Band
Pulling from essences of their childhoods exposed to rock 'n'roll, adolescent years spent exploring '90s post-rock, pop, indie, alt-rock, hardcore, queer musicians, even metal, and their own young adulthood filled with small shows in the Bay Area from a plethora of artists and genres, chokecherry's debut LP, produced by Chris Coady, Christopher Grant, and Zach Tuch, fearlessly pursues creating a snapshot in time, capturing the sonic culture of San Francisco, the political movements overflowing our senses in 2025, the social deterioration of empathy and humanity in the 21st century, and what it means to be human in a time where it feels like there are so few left. "The album isn't about heartbreak over an individual — some of it is — but it's from the state of the world. That's what it is. It's about heartbreak over the loss of childhood and the imagined future that you might have had when you were young, because that doesn't exist.
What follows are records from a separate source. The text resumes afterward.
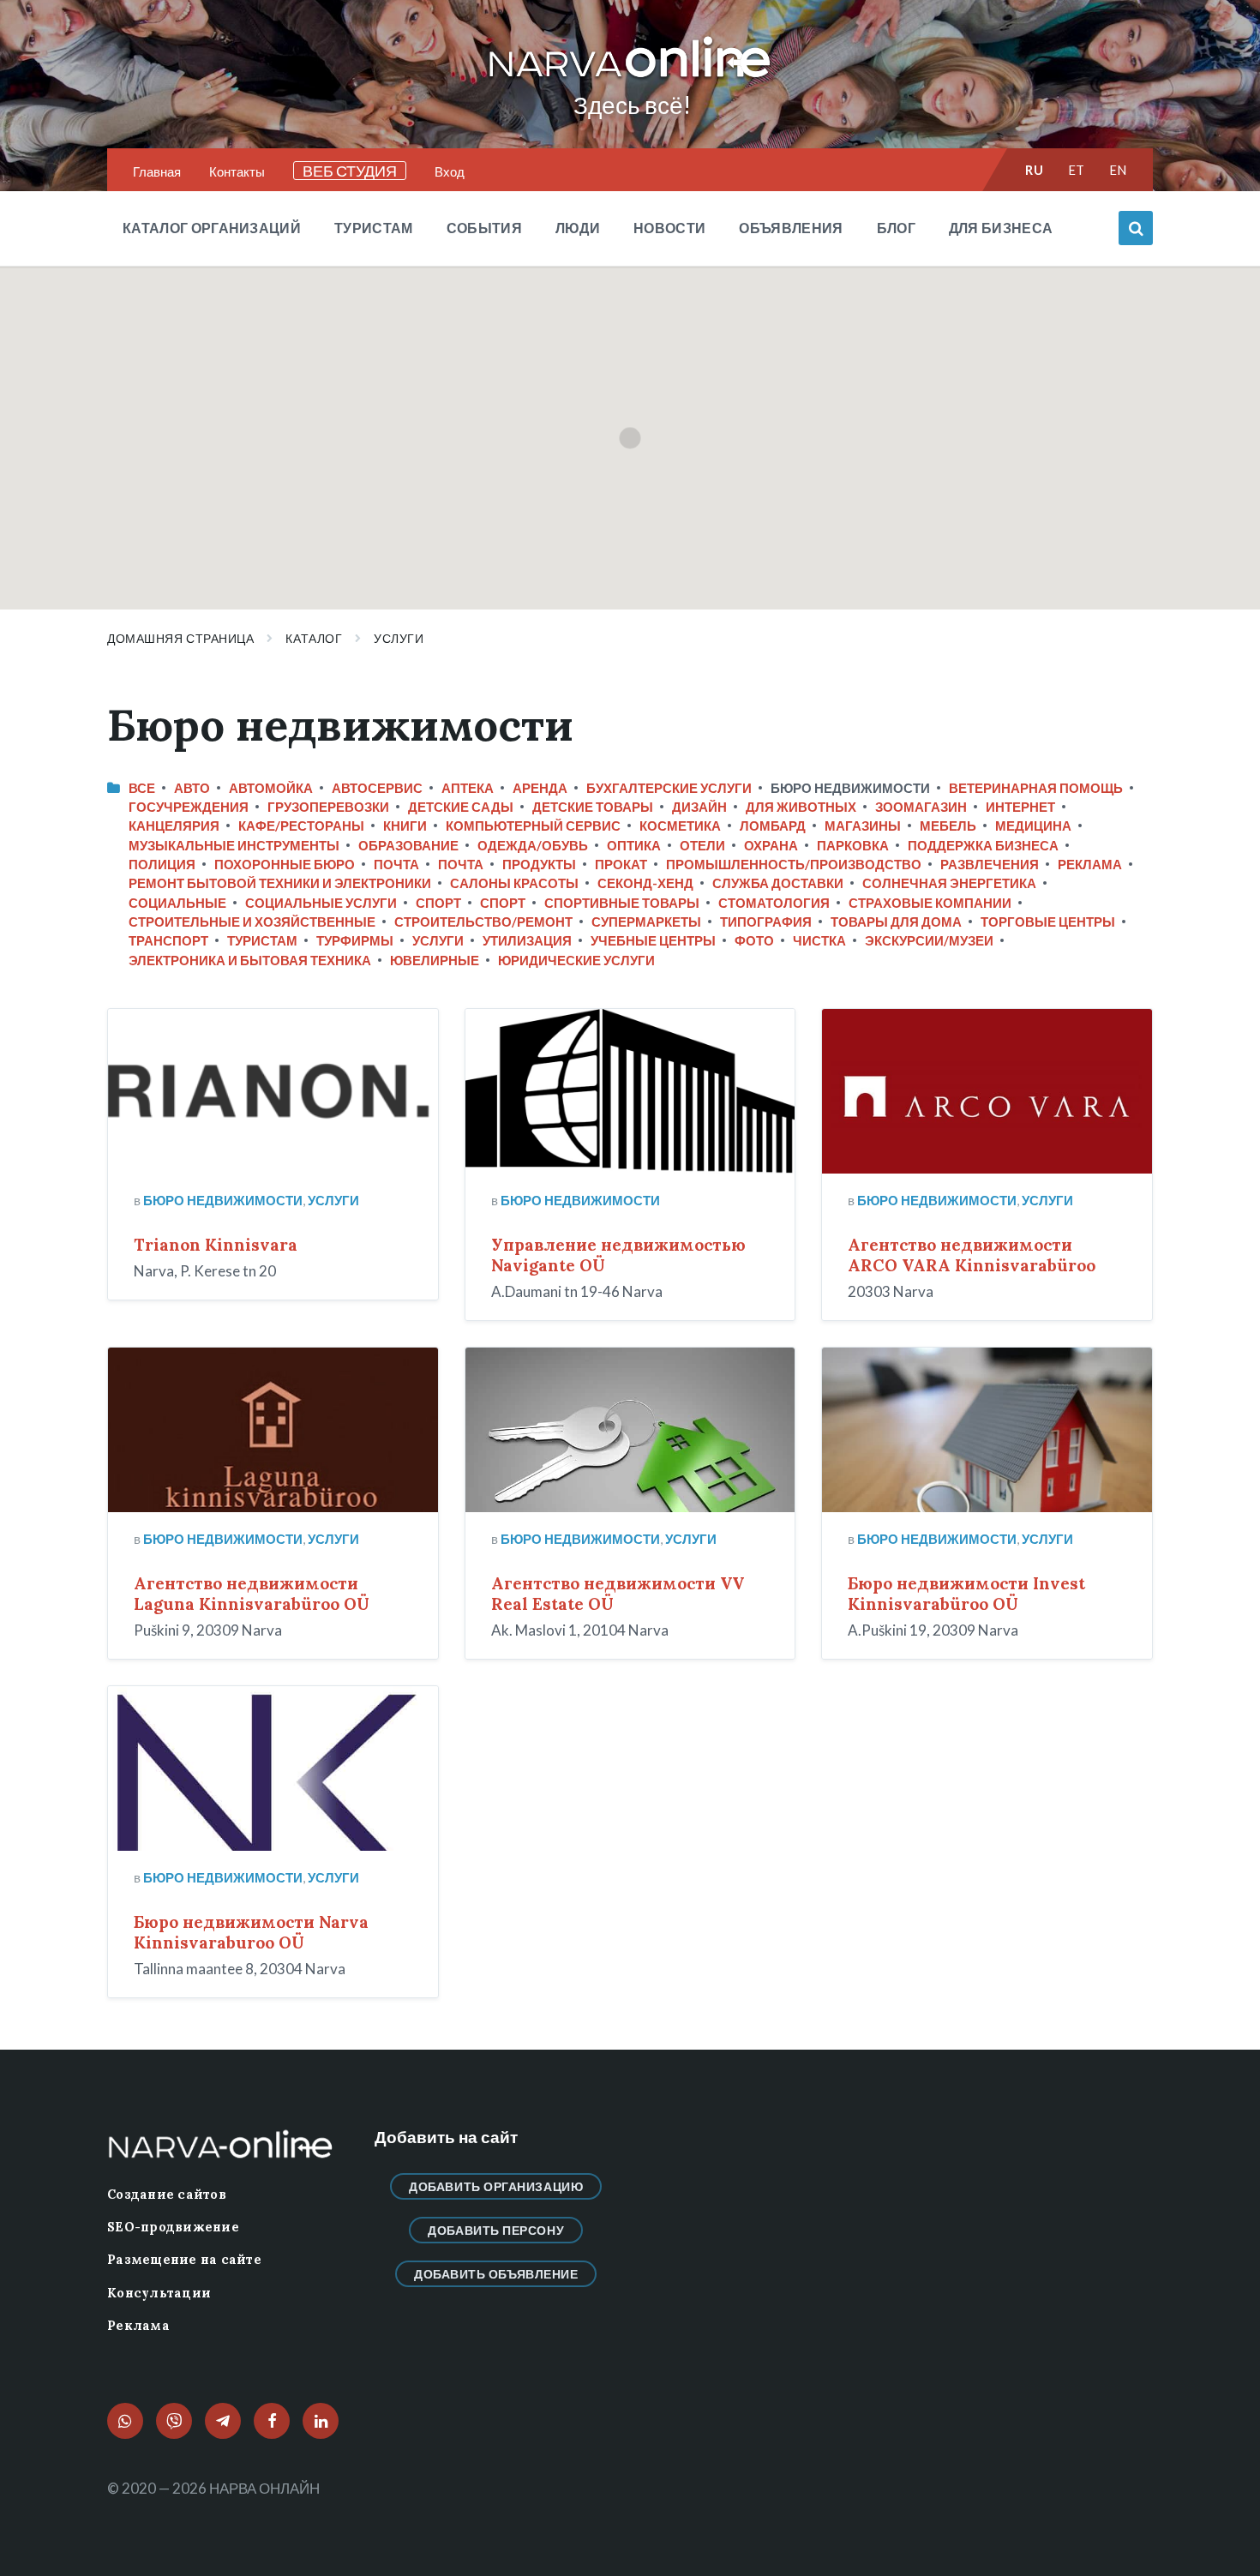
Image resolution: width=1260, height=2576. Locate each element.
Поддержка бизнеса (983, 845)
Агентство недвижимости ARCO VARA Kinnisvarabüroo (971, 1255)
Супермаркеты (646, 921)
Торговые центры (1048, 921)
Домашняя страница (180, 638)
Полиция (162, 864)
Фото (754, 940)
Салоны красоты (514, 883)
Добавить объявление (496, 2274)
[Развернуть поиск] (1136, 228)
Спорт (438, 902)
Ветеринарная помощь (1036, 788)
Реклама (1090, 864)
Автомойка (271, 788)
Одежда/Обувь (532, 845)
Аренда (540, 788)
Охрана (771, 845)
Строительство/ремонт (483, 921)
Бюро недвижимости (223, 1200)
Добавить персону (496, 2230)
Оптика (634, 845)
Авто (192, 788)
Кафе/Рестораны (301, 825)
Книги (405, 825)
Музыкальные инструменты (234, 845)
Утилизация (527, 940)
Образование (408, 845)
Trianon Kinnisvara (215, 1244)
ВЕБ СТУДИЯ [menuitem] (350, 170)
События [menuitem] (484, 227)
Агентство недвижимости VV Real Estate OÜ (617, 1593)
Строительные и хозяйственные (252, 921)
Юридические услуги (576, 960)
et (1076, 169)
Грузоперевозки (328, 806)
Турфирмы (354, 940)
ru (1034, 169)
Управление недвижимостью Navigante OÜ (618, 1255)
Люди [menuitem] (577, 227)
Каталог (313, 638)
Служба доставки (777, 883)
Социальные (177, 902)
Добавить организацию (496, 2186)
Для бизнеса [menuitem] (1001, 227)
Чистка (819, 940)
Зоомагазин (921, 806)
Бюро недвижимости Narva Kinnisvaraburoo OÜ (251, 1932)
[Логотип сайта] (630, 78)
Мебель (948, 825)
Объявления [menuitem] (791, 227)
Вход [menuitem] (450, 171)
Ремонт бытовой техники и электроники (280, 883)
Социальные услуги (321, 902)
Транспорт (168, 940)
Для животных (801, 806)
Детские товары (592, 806)
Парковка (853, 845)
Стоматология (774, 902)
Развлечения (989, 864)
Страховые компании (930, 902)
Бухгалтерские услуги (669, 788)
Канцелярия (174, 825)
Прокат (621, 864)
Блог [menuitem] (896, 227)
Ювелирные (434, 960)
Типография (766, 921)
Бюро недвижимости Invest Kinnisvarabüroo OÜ (966, 1593)
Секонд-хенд (645, 883)
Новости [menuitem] (669, 227)
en (1118, 169)
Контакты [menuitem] (237, 171)
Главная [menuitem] (157, 171)
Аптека (467, 788)
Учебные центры (653, 940)
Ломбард (773, 825)
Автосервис (377, 788)
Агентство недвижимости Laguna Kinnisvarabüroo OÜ (251, 1593)
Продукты (539, 864)
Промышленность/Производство (793, 864)
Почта (396, 864)
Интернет (1020, 806)
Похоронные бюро (284, 864)
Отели (702, 845)
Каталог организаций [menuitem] (212, 227)
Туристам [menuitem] (373, 227)
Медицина (1033, 825)
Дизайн (699, 806)
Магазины (863, 825)
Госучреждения (189, 806)
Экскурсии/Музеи (929, 940)
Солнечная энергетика (949, 883)
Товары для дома (896, 921)
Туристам (262, 940)
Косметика (680, 825)
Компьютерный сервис (533, 825)
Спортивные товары (621, 902)
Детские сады (460, 806)
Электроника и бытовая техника (250, 960)
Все (142, 788)
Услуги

It's actively been taken away from all of us and everything is being stripped before our very eyes, constantly, every single day," says Levinson.
Within 10 tracks, chokecherry piece together the very essence of what it means to be a sentient being in this cruel world, Ripe Fruit Rots and Falls is a dichotomy in its entirety; introspective and panoramic, tender and intense, personal and social, post-rock and shoegaze, but so is the duality of man. chokecherry encompass all that is severely lacking – empathetic humanity.